Six Sigma and More: 
"For what purpose?
"

by David R. Schwinn

I woke this morning too full of mainstream news. Some CEOs are going to jail, some CEOs cook the books, some CEOs earn 500 times the wages of their employees. Arafat's compound is being torn down, terrorism is everywhere, pre-emptive strikes are imminent, HIV/AIDS is a pandemic in Africa, child labor and poverty are everywhere, and resource use and pollution are increasing at rates that may destroy the planet.
 
It got me to recalling one of Dr. Deming's most familiar questions, 'For what purpose? '  We all know the classic difference between management‑-doing things right--and leadership--doing the right thing. I believe that, in general, our work falls somewhere in between. I also believe that Six Sigma leans heavily toward the management side. My thoughts this morning lead me to encourage you to step back and ask, 'For what purpose? '
 
As I ponder this, I am reminded of two viewpoints I hold about my world.  Mary Catherine Bateson, a well-known anthropologist, argues that, 'men have been trained in the importance of single-mindedness, of narrowly focused attention. ' (Peripheral Visions, New York: HarperCollins Publishers, 1994, p. 97). She observes that women have been encouraged to take a more holistic, integrative perspective. She further argues that this began as a result of men's ancient roles in hunting and warfare. Narrow focus is, therefore, a deeply-held male value and orientation.
 
Another perspective lies in the legal view that corporate leaders are fiscally responsible to their stockholders. Given these two perspectives, and the predominance of male leadership in corporations, financial performance is the logical single-minded focus of rational corporate executives. The natural inclination is to use Six Sigma to drive down the cost of existing products and services. But if customers are increasingly disinclined to want these products and services, or if they are unable to purchase them because they are unemployed, these reduced costs won't help profitability much.
 
So, ask what's the purpose of your Six Sigma initiative. It may be to reduce cost, to increase customer satisfaction, to increase profit, to improve CEO compensation, to save jobs, or any of many other possibilities. Let people know the answer. People are more inclined to work hard on efforts that are important, personal, and likely to provide timely feedback. If that is true, and I believe it is, those in your organization or community are likely to get more excited about Six Sigma if they know why they are doing it.
 
My guess is that asking the purpose question will also show you opportunities beyond Six Sigma for fulfilling the resulting larger mission.

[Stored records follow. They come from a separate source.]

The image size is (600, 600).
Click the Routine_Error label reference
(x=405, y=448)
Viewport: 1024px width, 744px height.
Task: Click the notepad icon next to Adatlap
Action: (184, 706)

With that larger mission in hand, reexamine what your organization and the people in it are good at. Also check out what they dream of. Talk to your customers to find out their needs and expectations. Begin some conversations with your suppliers and other partners and friends to explore new ways to be together.
 
Your larger mission and these conversations may, in fact, get you to my conclusion. Six Sigma is necessary, but not sufficient. These broader conversations are likely to create new features, new services, new products, new markets, and new contributions by employees and partners alike, beyond what you thought possible. It is unlikely that a Six Sigma effort alone will yield them. At the speed the world is changing, doing better what we're already doing is necessary, but not sufficient. We must also be both proactive and quickly reactive. Asking, 'For what purpose? ' is always a worthy question.